Feudalistas algunas y algunos de ellos; “señores (y señoras) de la guerra”; hegemónicos; autoritarios, déspotas, autócratas, dictadores… “oligarcas tecnológicos”, en los últimos tiempos, van transitoriamente juntos en procura de imaginarias “algocracias” a las que sueñan y asumen como una etapa superior de la democracia que pretenden dejar atrás para dar paso a “lo nuevo”.
Son esos poderosos y poderosas inmisericordes los que hacen foco sobre las y los migrantes a los que estigmatizan presentándolos una y otra vez como “delincuentes que están en contra de nuestro país”, cuando en verdad son personas que en estado de desesperanza y profunda tristeza –desgarradas– que se desarraigan en busca de horizontes lejanos donde sobrevivir.
Sobre ellas –indefensas– lanzan sus tropas. Miles de esos desplazados mueren en los intentos. Algunos quedan para siempre en el lecho profundo del Mediterráneo. Otros, en alguna frontera desértica o selvática. Perseguidos, hambrientos, sedientos y sin asistencia no son pocas ni pocos los que son esclavizados y víctimas de trata. Masacrar por otros medios.
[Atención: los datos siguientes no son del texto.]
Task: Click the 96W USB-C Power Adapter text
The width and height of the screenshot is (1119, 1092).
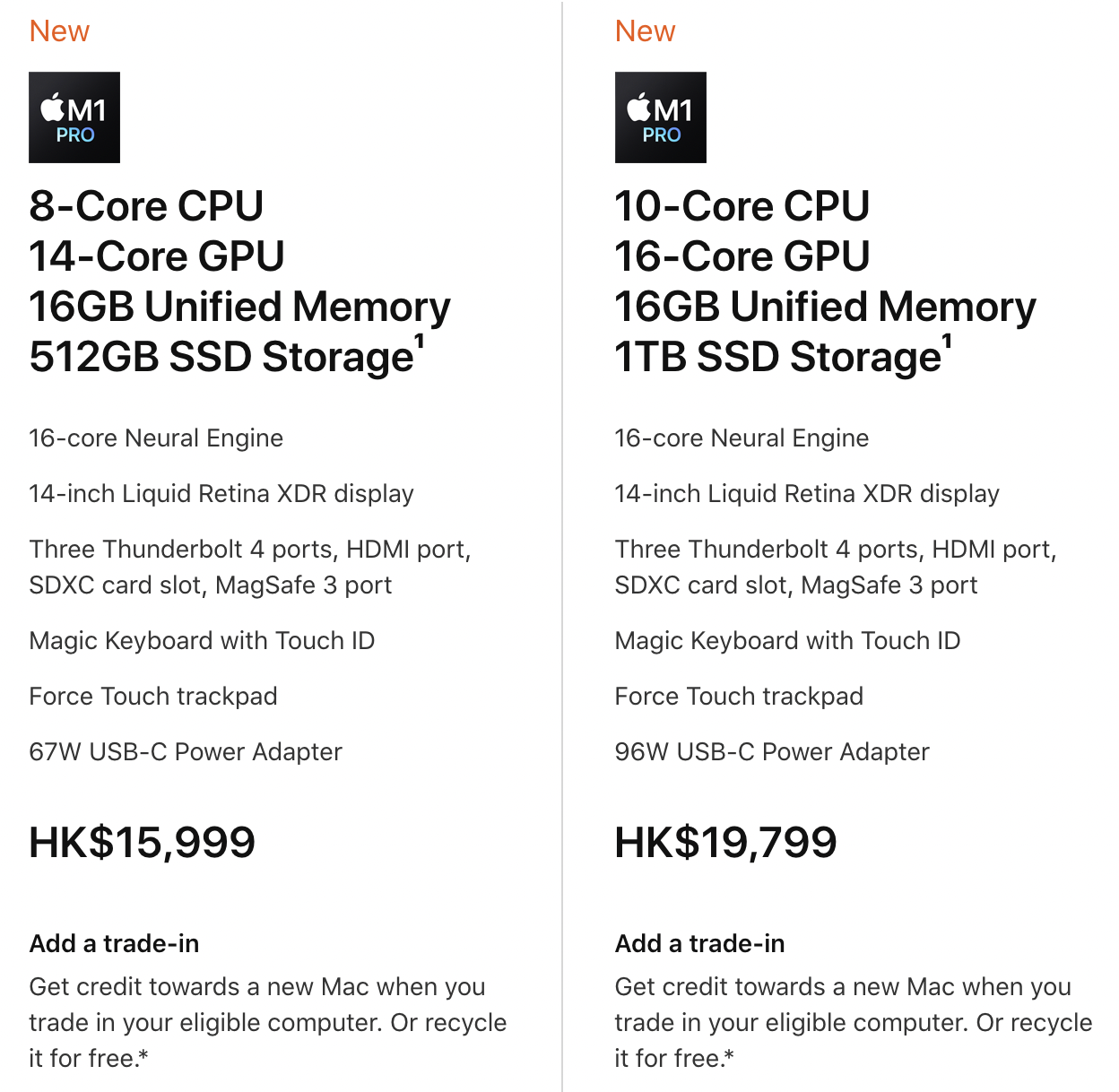Action: pyautogui.click(x=772, y=751)
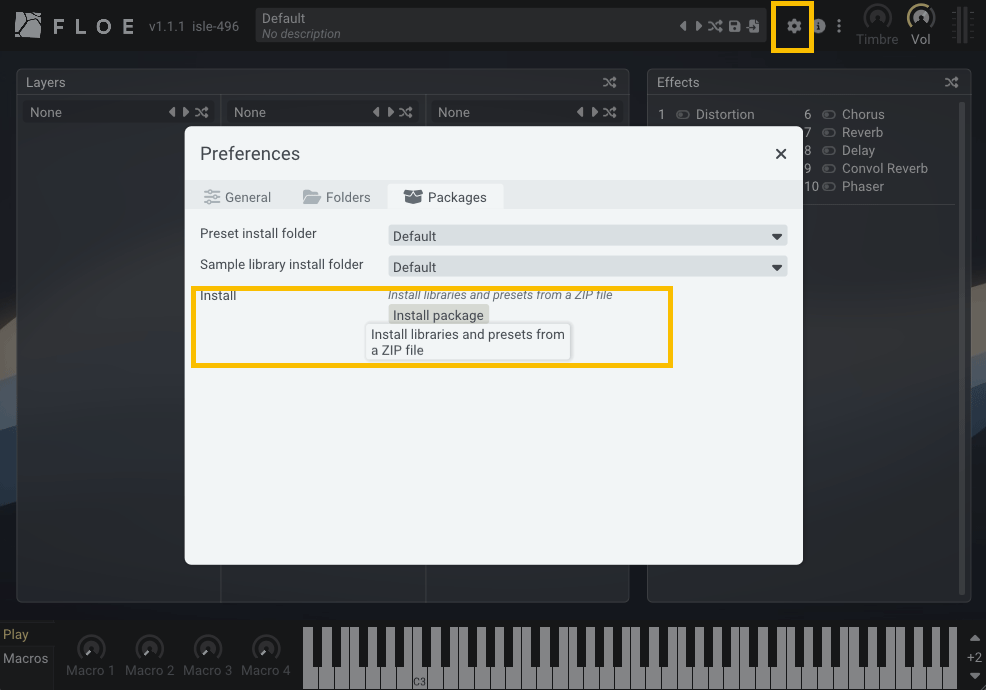
Task: Toggle the Distortion effect on
Action: [x=683, y=115]
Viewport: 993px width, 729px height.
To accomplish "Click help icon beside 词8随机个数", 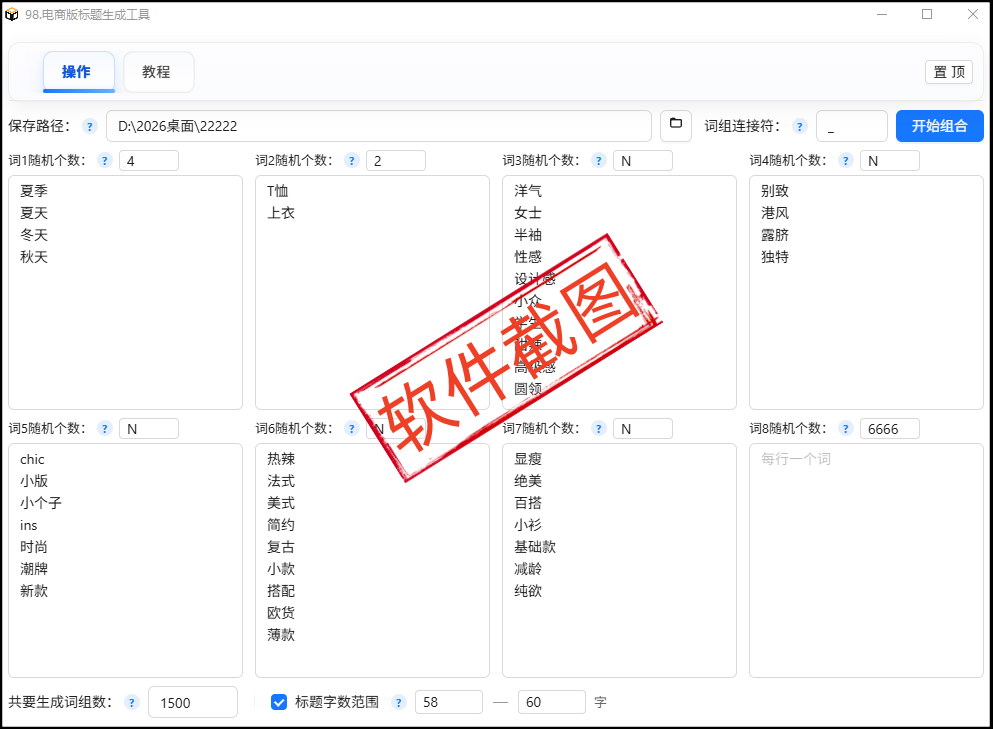I will [846, 429].
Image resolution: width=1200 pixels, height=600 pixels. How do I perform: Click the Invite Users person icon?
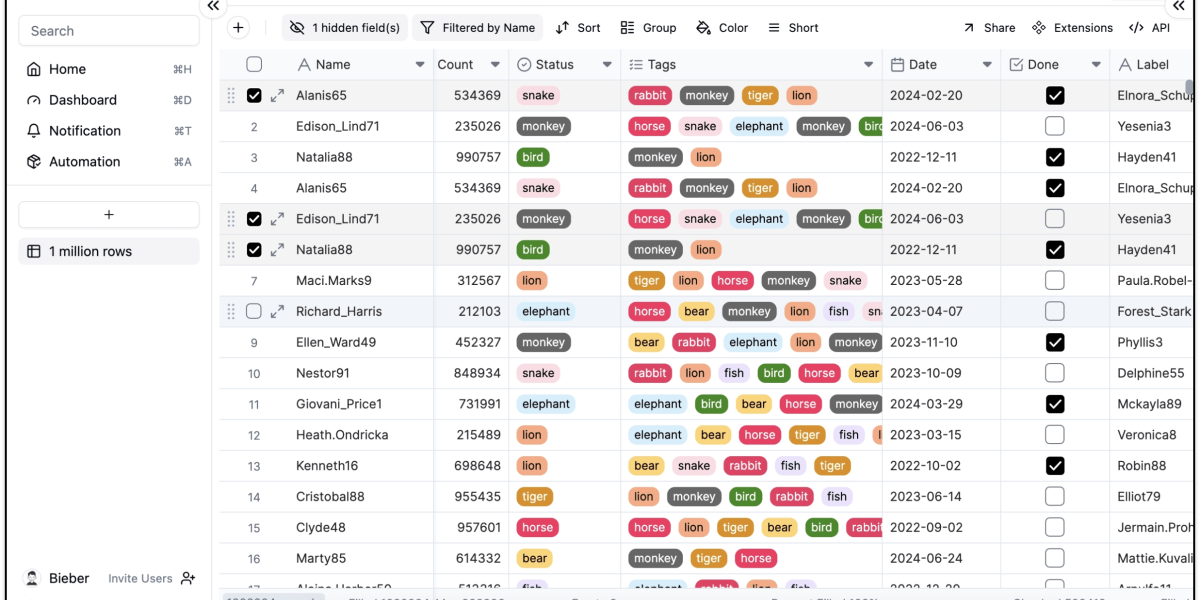point(188,578)
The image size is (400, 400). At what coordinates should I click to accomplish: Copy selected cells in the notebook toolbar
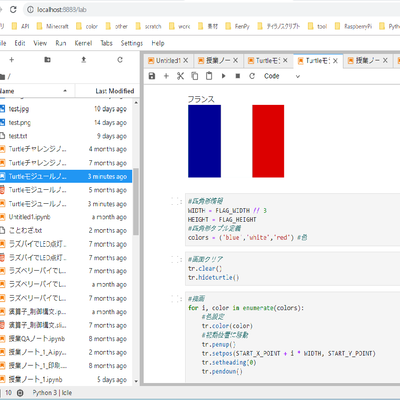coord(195,76)
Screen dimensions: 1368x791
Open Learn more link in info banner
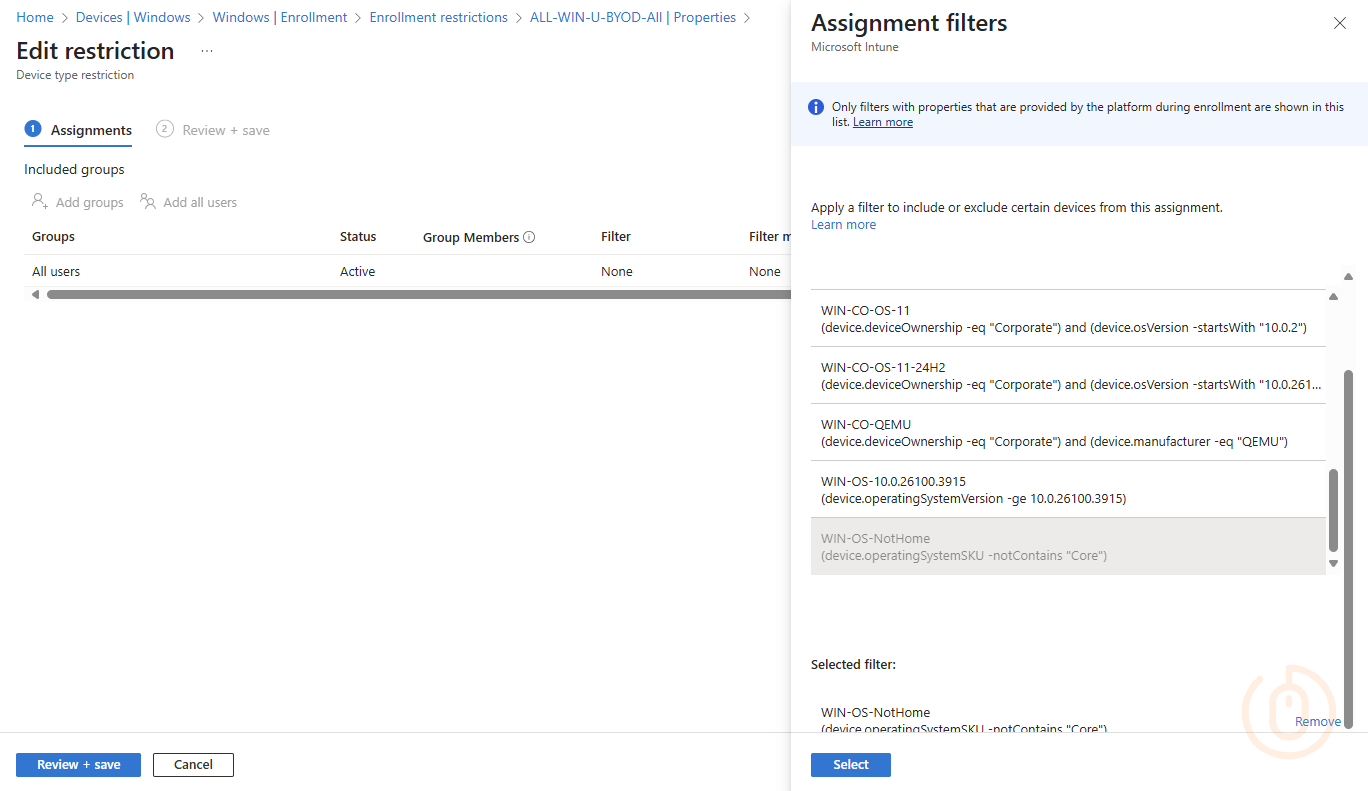point(882,122)
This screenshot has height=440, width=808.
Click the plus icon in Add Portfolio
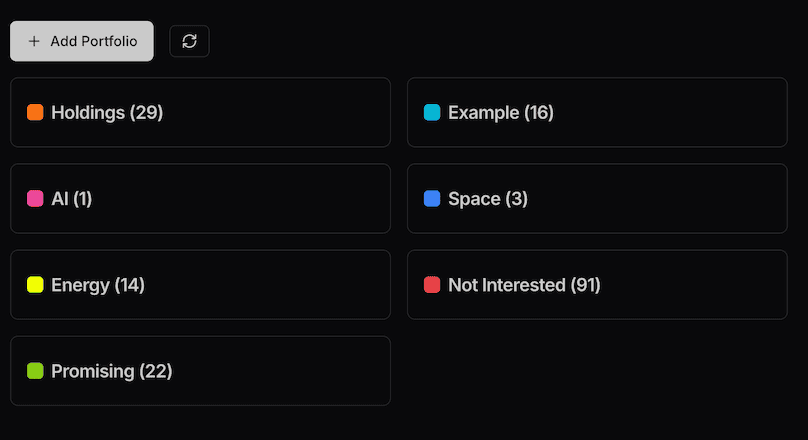34,41
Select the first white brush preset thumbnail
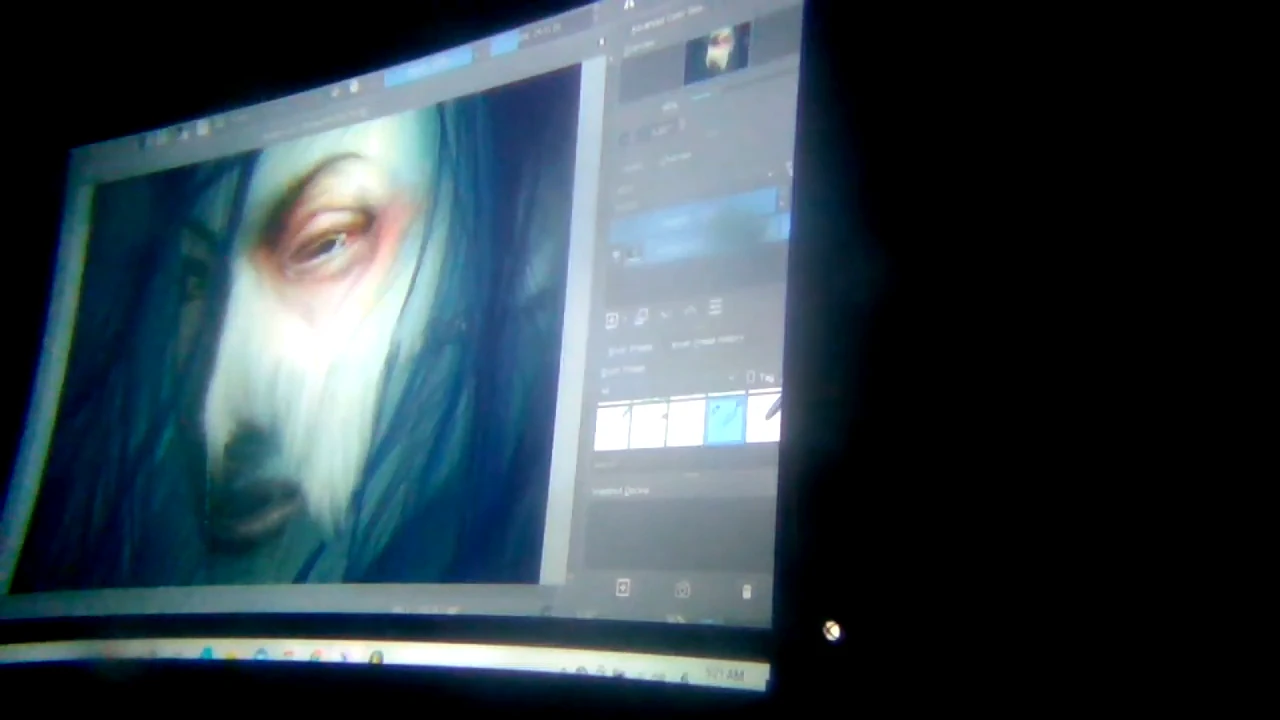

Sobre estas tragedias escribe Han Kang –cuyos libros respetuosamente recomiendo– con precisas palabras que, desde los tiempos, le entregan las y los perseguidos de ayer que fueron alcanzados y ultimados por criminales de Estado que no consiguieron sin embargo silenciarlos.
La Academia Sueca (Svenska Akademien) cada año entrega el Premio Nobel “a quien haya producido en el campo de la literatura la obra más destacada, en la dirección ideal”. ¿Qué es lo que no se entiende? La Academia no es solo lo que dice. Es también lo que hace y cómo lo hace. Galardonar es distinguir, sí. Pero también cuando la Svenska Akademien comunica sus decisiones suele advertir y alertar a la comunidad global sobre peligros de tragedias inminentes.
Estoy cierto que entregar el Nobel de Literatura 2024 a Han Kang –aquí y ahora– es invitar a la memoria como ejercicio ético para recordar el aquí y ayer para que no se repita. El que tenga ojos para ver –si quiere y puede– que vea. El que tenga oídos para oír –si quiere y puede– que oiga.